Assignment:
Print what the records say exactly, and omit the pictures.

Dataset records
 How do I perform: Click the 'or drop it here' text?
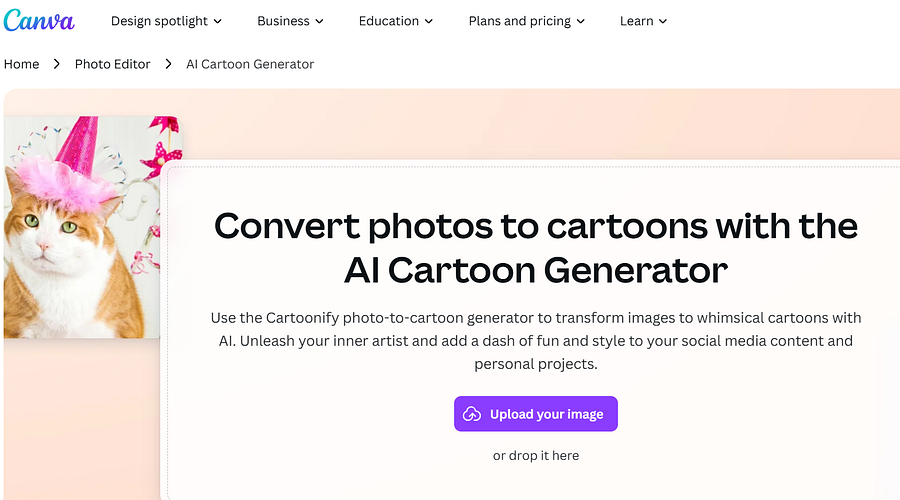[x=536, y=456]
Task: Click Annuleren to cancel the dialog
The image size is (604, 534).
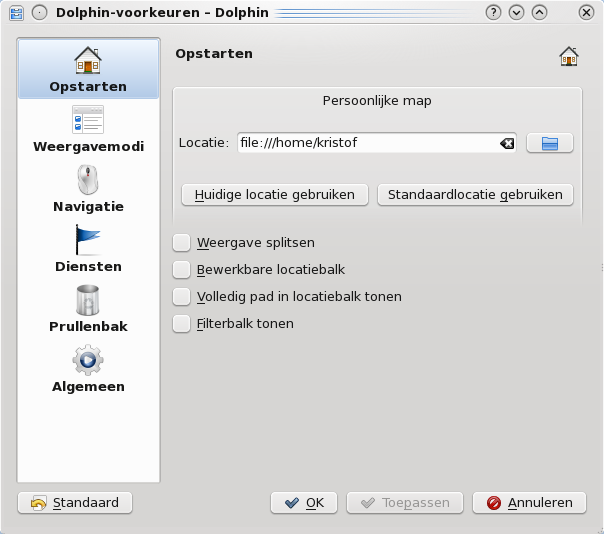Action: point(529,503)
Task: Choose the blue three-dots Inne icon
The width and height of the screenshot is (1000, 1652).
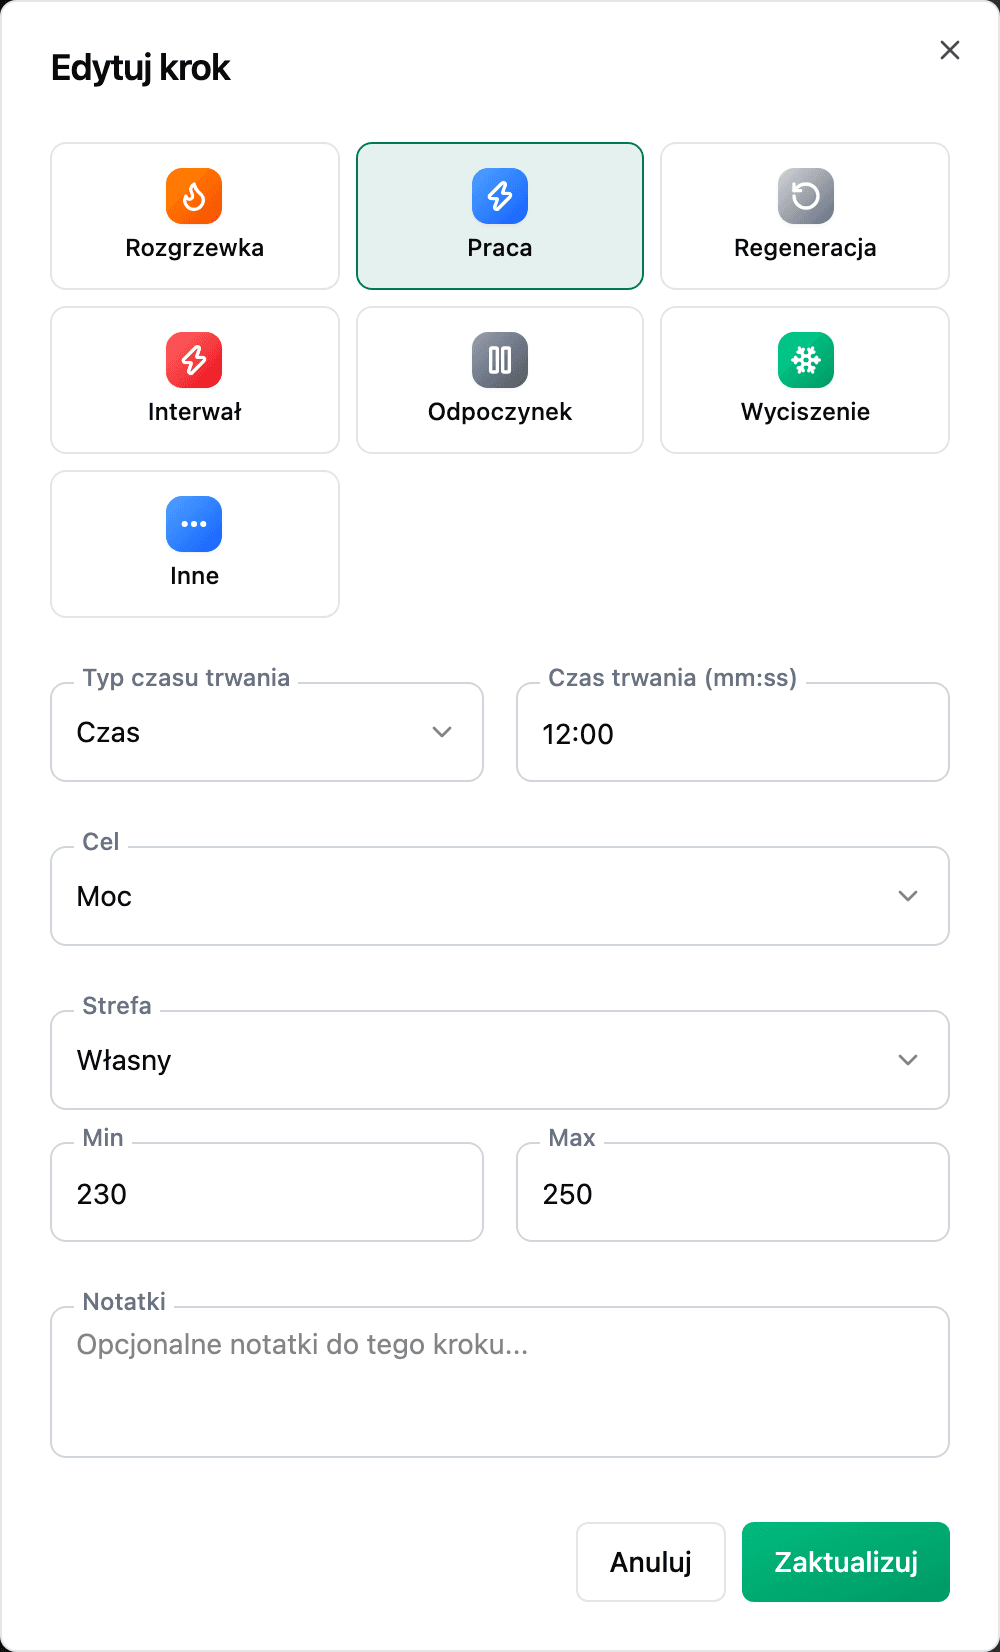Action: pos(194,524)
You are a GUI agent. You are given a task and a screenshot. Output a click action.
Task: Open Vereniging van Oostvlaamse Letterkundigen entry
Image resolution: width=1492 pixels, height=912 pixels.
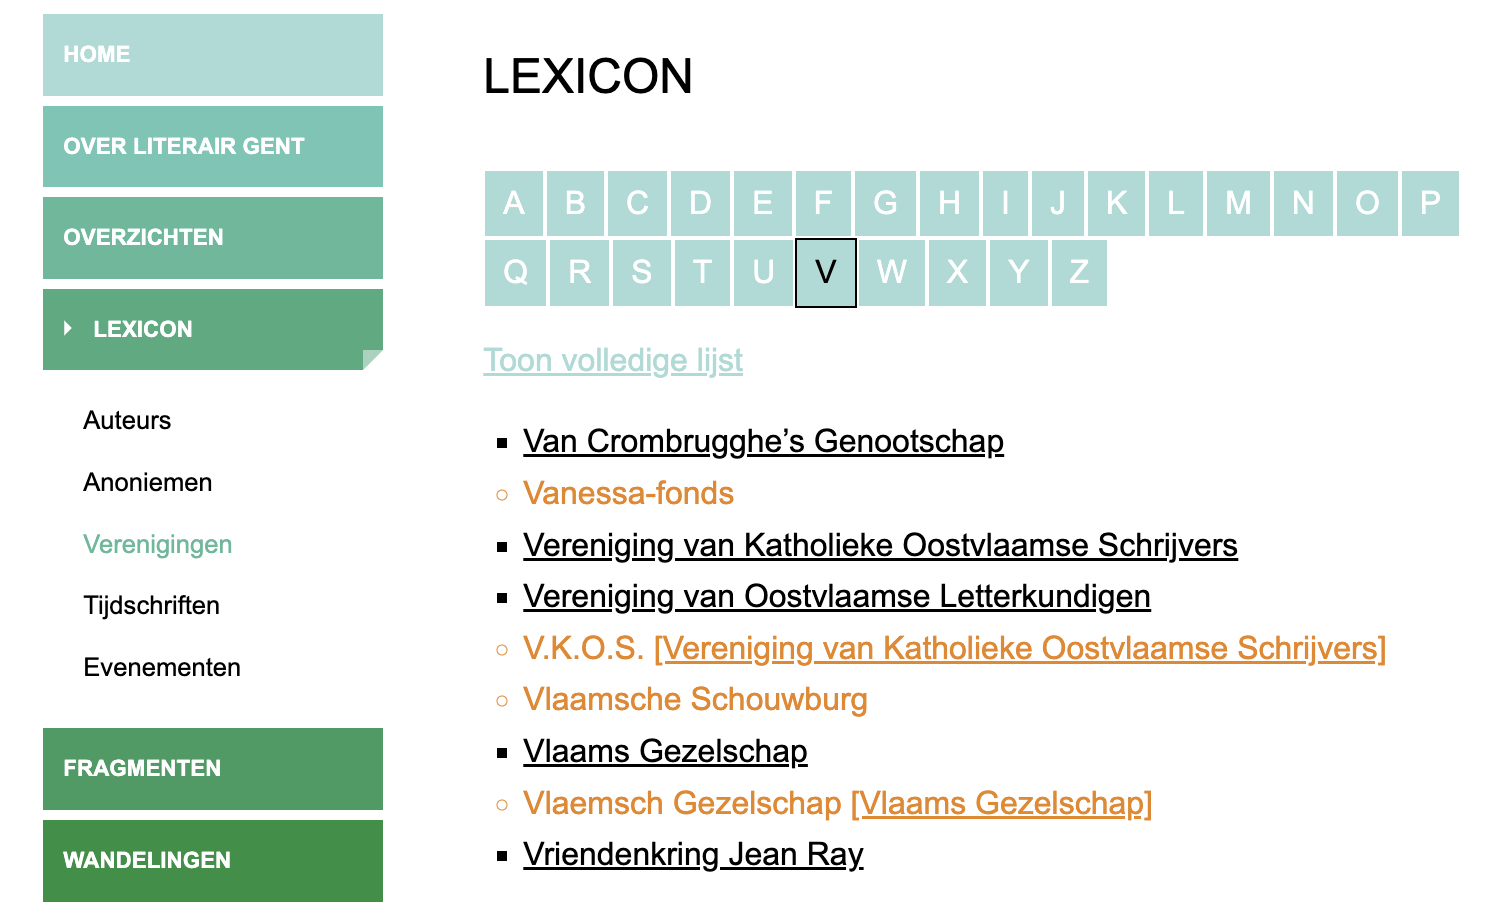coord(836,596)
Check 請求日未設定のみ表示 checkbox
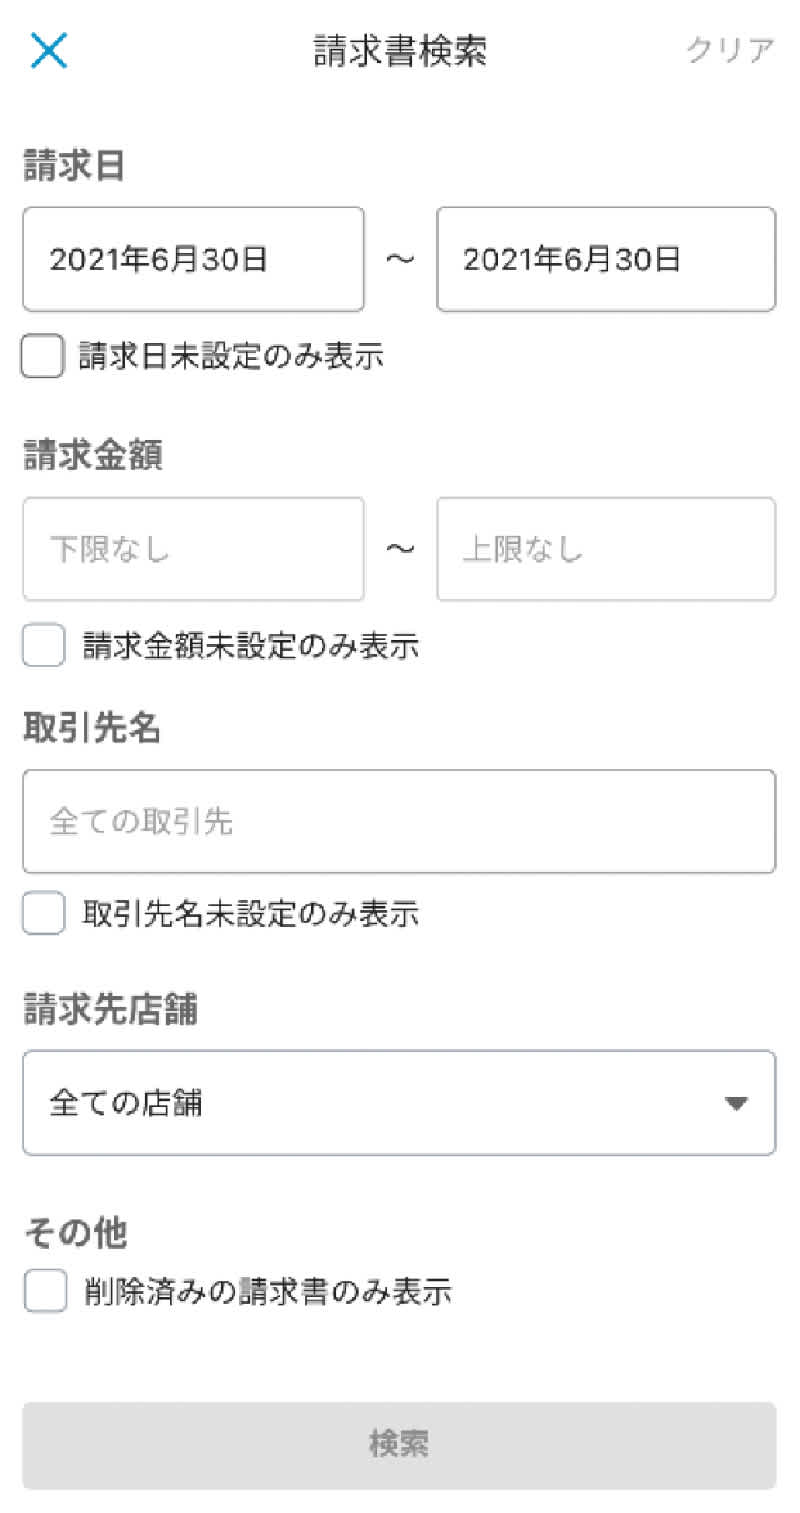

Result for this task:
 How do I perform: Click the 'or drop it here' text?
[x=536, y=456]
Task: Click Annuleren to cancel the dialog
The image size is (604, 534).
Action: point(529,503)
Task: Choose the blue three-dots Inne icon
The width and height of the screenshot is (1000, 1652).
Action: pos(194,524)
You are a GUI agent. You are given a task and a screenshot. Output a click action.
Task: Open Vereniging van Oostvlaamse Letterkundigen entry
Image resolution: width=1492 pixels, height=912 pixels.
coord(836,596)
Check 請求日未設定のみ表示 checkbox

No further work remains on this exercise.